» Stored data:
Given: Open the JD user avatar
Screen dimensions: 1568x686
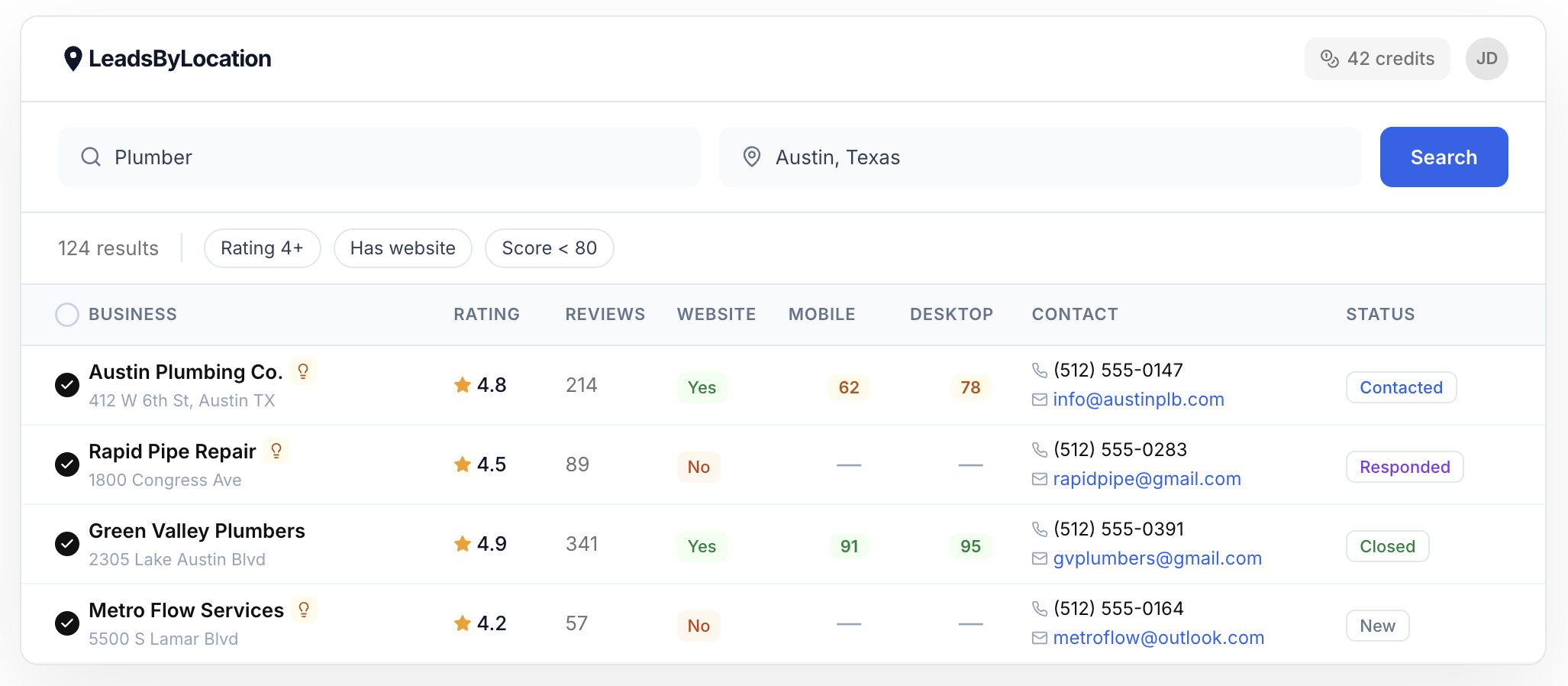Looking at the screenshot, I should [1486, 59].
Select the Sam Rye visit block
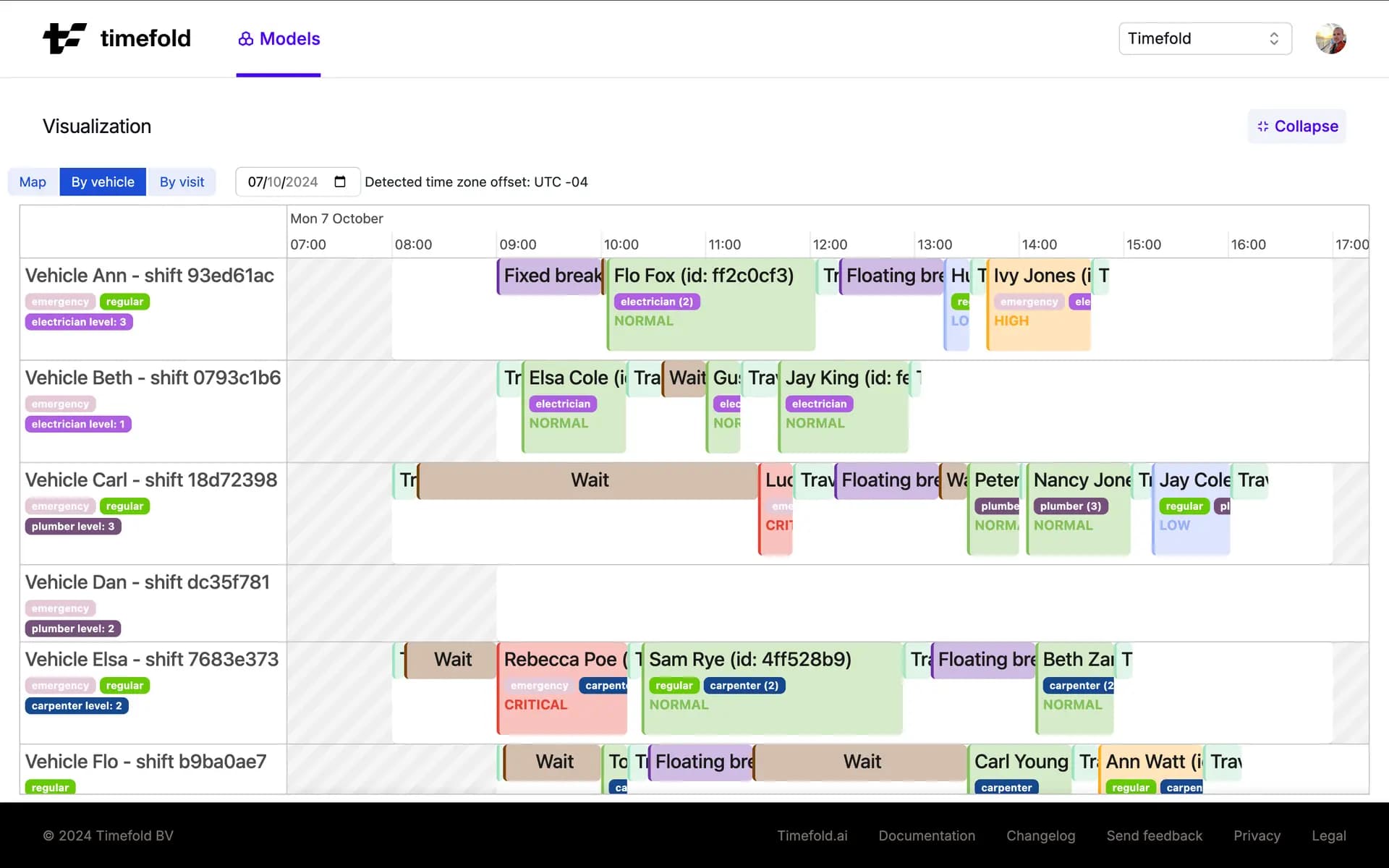 pyautogui.click(x=771, y=687)
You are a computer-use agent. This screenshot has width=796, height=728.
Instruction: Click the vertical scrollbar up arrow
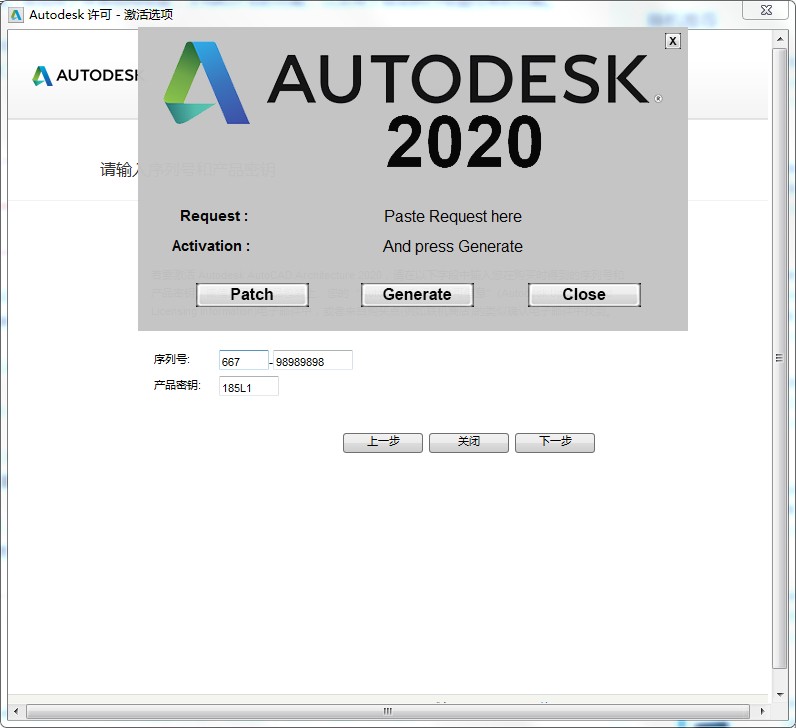(780, 38)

» Task to carry out:
Taking each record in turn, retype it exactly and drop any picture.

» Output of the exercise:
Given: Open the JD user avatar
Screen dimensions: 1568x686
Looking at the screenshot, I should [1486, 59].
Select the Sam Rye visit block
 pyautogui.click(x=771, y=687)
You are a computer-use agent. This screenshot has width=796, height=728.
Instruction: Click the vertical scrollbar up arrow
(780, 38)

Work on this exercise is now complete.